Stored data entries:
================================

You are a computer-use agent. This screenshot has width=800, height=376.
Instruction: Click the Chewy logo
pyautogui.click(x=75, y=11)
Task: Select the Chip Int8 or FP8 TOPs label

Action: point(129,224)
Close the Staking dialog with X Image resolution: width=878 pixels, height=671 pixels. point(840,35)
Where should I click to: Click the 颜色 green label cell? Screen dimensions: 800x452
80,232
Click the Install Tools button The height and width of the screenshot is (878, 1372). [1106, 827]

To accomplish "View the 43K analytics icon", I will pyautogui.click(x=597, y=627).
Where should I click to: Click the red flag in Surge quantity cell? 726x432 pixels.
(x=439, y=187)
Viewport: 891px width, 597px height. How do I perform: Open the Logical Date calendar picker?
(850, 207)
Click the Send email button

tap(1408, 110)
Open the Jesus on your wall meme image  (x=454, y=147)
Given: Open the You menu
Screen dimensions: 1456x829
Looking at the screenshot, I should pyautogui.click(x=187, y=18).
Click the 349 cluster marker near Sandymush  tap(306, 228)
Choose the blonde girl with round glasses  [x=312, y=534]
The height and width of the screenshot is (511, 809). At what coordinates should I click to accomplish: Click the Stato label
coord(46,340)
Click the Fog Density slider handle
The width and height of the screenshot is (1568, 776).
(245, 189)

================================

What you will do >> Show every line in the entries above that contains the string "with".

Response for this exercise >>
Close the Staking dialog with X Image resolution: width=878 pixels, height=671 pixels. point(840,35)
Choose the blonde girl with round glasses  [x=312, y=534]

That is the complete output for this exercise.